#WeAreOne: Bloodless, gli occhi sul male

Se avete una cardboard o un visore di realtà virtuale leggete questa recensione solo dopo aver fatto l’esperienza in VR o vi rovinerete la storia. Bloodless (trailer) è stato premiato come miglior storia a Venezia nel 2017 ed è ora in programmazione al We Are One Film Festival 2020.

La regista Gina Kim racconta in realtà virtuale una storia inquietante e coinvolgente attraverso poche immagini immersive che progressivamente diventano sempre più inquietanti ed oscure. Bloodless in dodici minuti racconta il destino di molte donne prostitute che vivono e lavorano vicino ad un campo base dell’esercito degli Stati Uniti stazionato in Corea del Sud dal 1950 circa.

Il film racconta gli ultimi minuti di vita di una squillo brutalmente assassinata da un soldato americano a Dongducheon Camptown nel 1992. Gina Kim trasforma un fatto di cronaca, storia e dibattito politico in una esperienza concreta ed inquietante. Tutti gli ambienti filmati nell’opera sono esattamente quelli in cui si sono svolti i fatti e si è perpetrato l’omicidio.

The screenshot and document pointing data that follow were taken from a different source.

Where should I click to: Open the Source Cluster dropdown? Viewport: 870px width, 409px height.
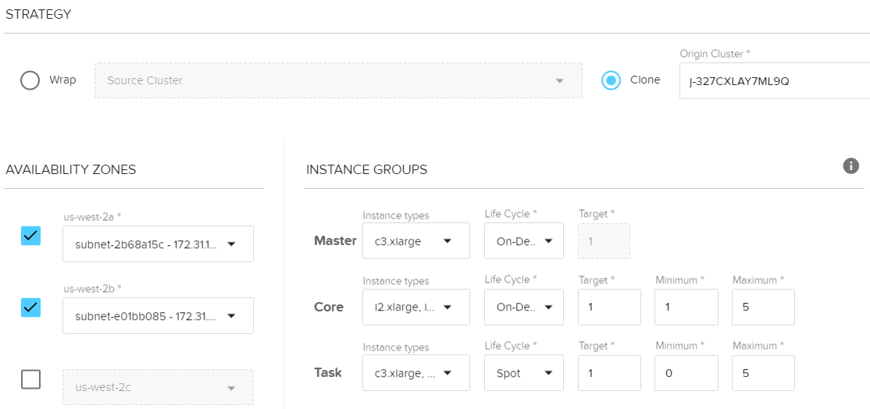click(338, 80)
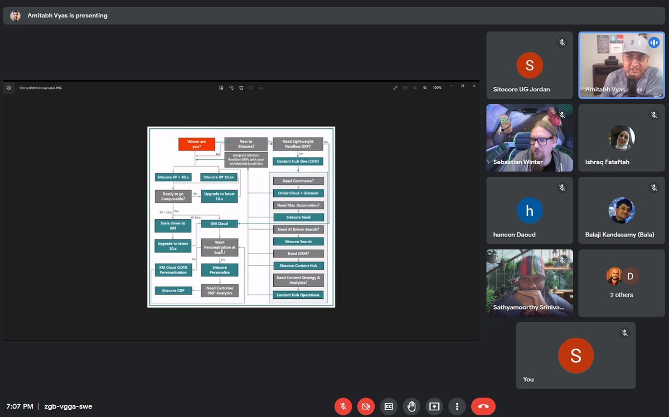Delete the image with the trash icon
Viewport: 669px width, 417px height.
pos(241,88)
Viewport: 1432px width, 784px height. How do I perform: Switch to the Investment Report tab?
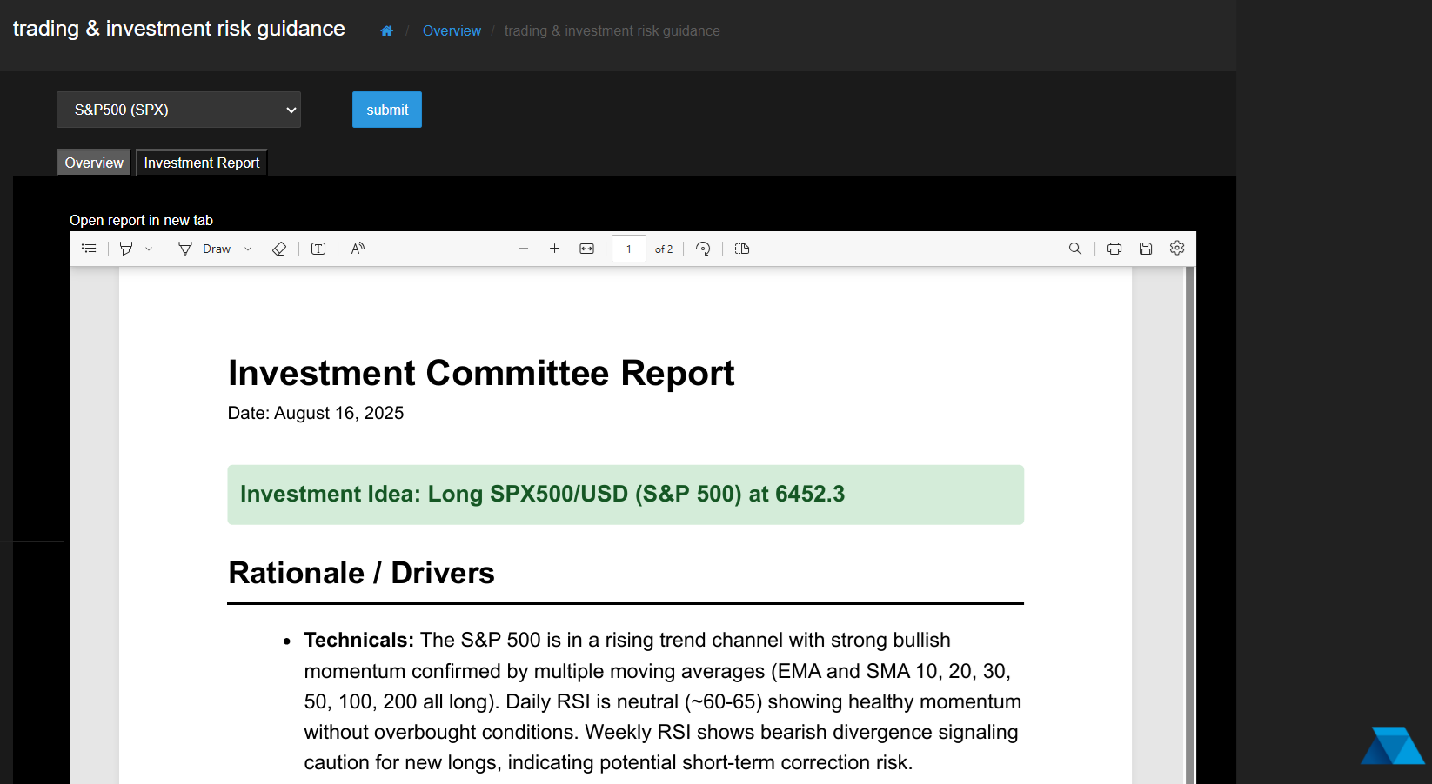pyautogui.click(x=201, y=163)
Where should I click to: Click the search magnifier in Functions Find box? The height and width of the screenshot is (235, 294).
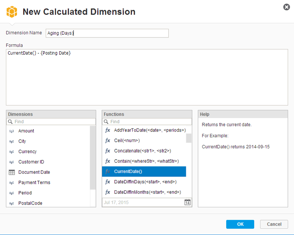106,122
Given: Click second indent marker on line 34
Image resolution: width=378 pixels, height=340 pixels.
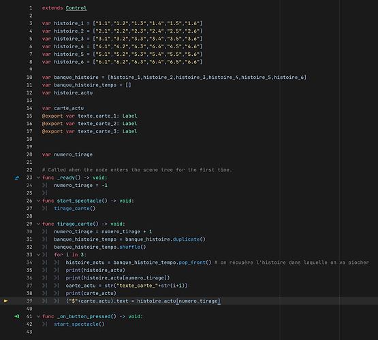Looking at the screenshot, I should (x=57, y=262).
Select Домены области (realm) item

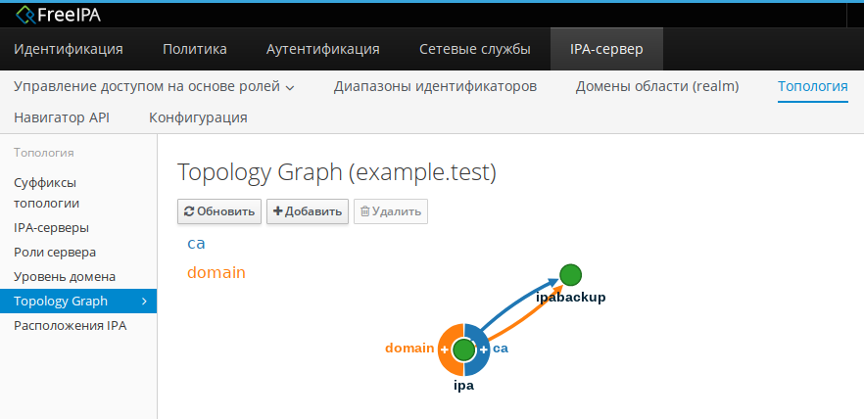657,86
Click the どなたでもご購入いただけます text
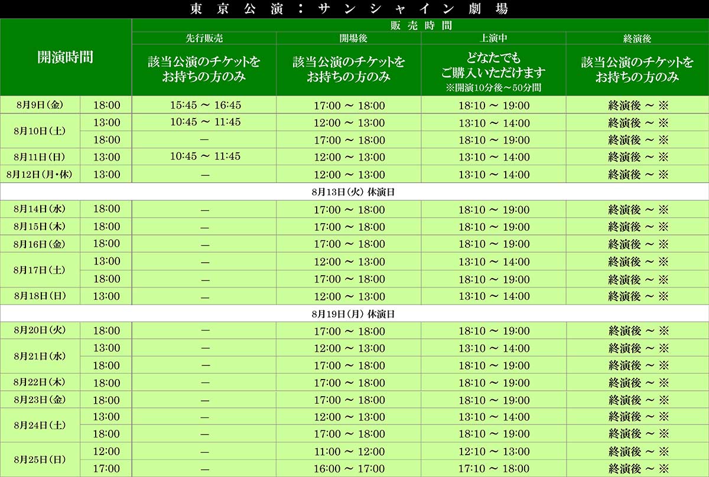Image resolution: width=709 pixels, height=477 pixels. 493,66
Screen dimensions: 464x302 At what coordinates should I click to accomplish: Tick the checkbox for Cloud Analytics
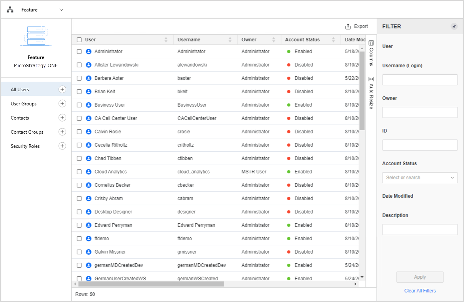tap(79, 172)
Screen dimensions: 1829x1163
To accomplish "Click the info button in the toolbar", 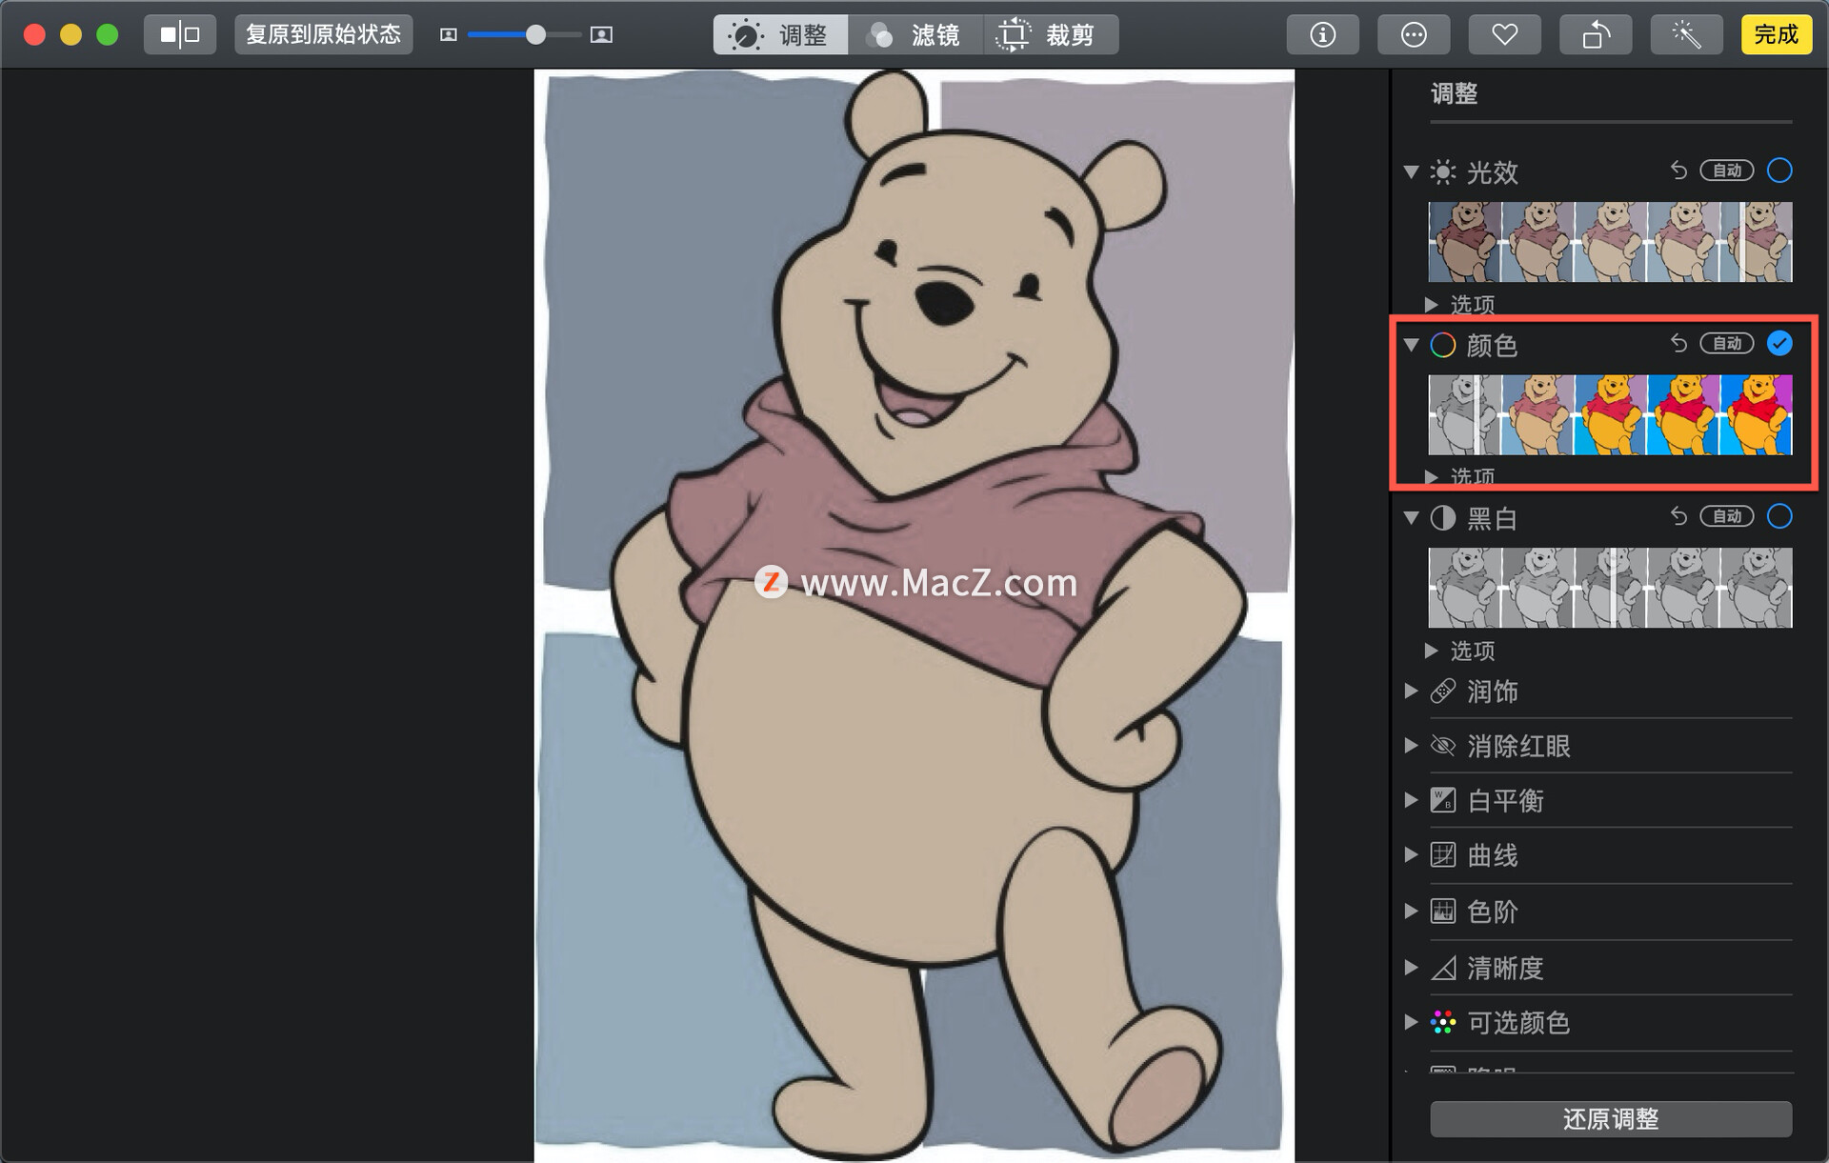I will pyautogui.click(x=1322, y=35).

Gina Kim ci trasforma in testimoni della brutalità, assistiamo inermi alla mostruosità del male in grado solo di rimanere indignati o turbati, contriti o sconvolti davanti ad un fatto ordinario di violenza sulla donna che normalmente non ha voce, non ha sangue e nessuno ricorda o cita nel fracasso degli eventi mediatici quotidiani, una storia senza particolare valore per la cronaca globale che nella realtà non trova lo spazio adeguato per una riflessione e che in realtà virtuale ritrova il suo realismo e urla la sua più profonda e spaventosa verità.